With a monthly snapshot of your expected business expenses, you can manage your money and track your spending habits. This allows you to forecast for things like take-home pay, wages, bills, and payments for loans or other debts. It can even help you set up an emergency fund.
By creating a workable budget, you can track cash on hand, expenses, and the revenue you need to keep your business growing, according to Nick Kolbenschlag, managing partner and co-founder of Crown Wealth Group.
“When you take the time to put the numbers to paper, you increase your chances of tracking them to ensure your business succeeds, helping you anticipate future needs, spending habits, profits and cash flow,” Kolbenschlag told business.com. “Proper budgeting also allows you to identify problems before they become major issues, giving you the ability to course-correct in real time.”
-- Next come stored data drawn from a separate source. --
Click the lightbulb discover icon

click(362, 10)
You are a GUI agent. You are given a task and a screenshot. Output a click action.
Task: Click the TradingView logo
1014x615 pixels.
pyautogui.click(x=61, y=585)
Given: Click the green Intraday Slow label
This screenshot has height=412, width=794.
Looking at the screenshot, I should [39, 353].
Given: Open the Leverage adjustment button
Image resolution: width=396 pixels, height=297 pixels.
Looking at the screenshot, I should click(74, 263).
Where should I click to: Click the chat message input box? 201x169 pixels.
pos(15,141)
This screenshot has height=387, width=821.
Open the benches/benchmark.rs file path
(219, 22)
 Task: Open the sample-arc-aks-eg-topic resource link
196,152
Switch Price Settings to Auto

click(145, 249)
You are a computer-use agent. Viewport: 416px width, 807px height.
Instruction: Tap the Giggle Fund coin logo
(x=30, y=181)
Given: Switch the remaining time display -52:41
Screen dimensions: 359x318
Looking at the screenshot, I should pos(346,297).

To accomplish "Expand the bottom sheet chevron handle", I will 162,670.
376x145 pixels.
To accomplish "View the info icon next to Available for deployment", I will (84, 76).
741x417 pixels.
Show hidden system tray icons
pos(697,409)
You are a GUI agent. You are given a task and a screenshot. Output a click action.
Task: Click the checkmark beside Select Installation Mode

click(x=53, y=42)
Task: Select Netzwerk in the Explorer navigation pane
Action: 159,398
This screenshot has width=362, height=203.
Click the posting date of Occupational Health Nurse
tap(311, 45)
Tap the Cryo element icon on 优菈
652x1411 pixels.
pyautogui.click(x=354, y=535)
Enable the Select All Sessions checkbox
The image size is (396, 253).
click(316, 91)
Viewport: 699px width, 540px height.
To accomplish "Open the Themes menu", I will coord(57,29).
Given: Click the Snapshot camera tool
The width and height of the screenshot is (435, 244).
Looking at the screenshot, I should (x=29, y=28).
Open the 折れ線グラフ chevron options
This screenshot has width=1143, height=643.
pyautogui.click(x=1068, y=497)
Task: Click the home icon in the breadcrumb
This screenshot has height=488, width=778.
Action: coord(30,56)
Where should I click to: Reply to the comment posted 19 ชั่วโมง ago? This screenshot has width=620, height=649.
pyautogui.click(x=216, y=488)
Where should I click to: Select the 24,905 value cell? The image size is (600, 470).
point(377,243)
Your budget process should include updating your expenses monthly, which allows you to verify that your business is on target to maintain profitability. Here’s everything you need to know about budget planning for your business.
What is budget planning?
Budget planning is the process of creating a plan to spend your money. It allows you to determine in advance whether you will have enough money to do the things you need or would like to do.
Budgeting helps you save money for the long term or for when your business needs it most. If your accounting software doesn’t have budgeting features, use a budget calculator – a tool meant to help you establish a budget, create a savings plan, and pay down debt.
“Budget planning involves looking at external (economy, regulations and laws, etc.) and internal factors (staff, revenue, expenses, etc.) and then estimating needs, incorporating unexpected things, developing future goals, and looking at historical information and trends,” said JeFreda Brown, CEO of Xaris Financial Enterprises.
How do you create a budget for a business?
Budgets indicate how much money is spent on aspects of the business like payroll, advertising, supplies and other necessities. To create a budget, small business owners should look at revenue and expenses for the entire calendar and fiscal year. Look at what you spent the previous year and project if you will spend the same, less or more moving forward.
The goal of budget planning is to lay out all necessary components and brainstorm your goals, according to Shahid Hanif, founder of Shufti Pro. Hanif named some steps the budgeting process should include:
- Examine your revenue. The first step in any budgeting process is to look backward at your existing business and find all your revenue (income) sources.
- Subtract fixed costs. The second step in creating a business budget is to add up all your fixed costs, like rent.
- Determine variable costs. Variable costs include the price of labor or raw materials.
- Set aside a contingency fund for unexpected costs. These expenses don’t arise only when it’s convenient.
- Create a profit and loss statement. Once you’ve collected all the above information, it’s time to put it all together to create your profit and loss statement, or P&L.
- Outline your forward-looking business budget. Whether you’re a new business or you’ve been doing this a while, projecting what will happen to your business in the future is educated guesswork.
It’s best to categorize your budget by fixed expenses, variable expenses and non-necessities. Fixed expenses stay constant, regardless of the number of sales, according to Axel DeAngelis, founder of NameBounce.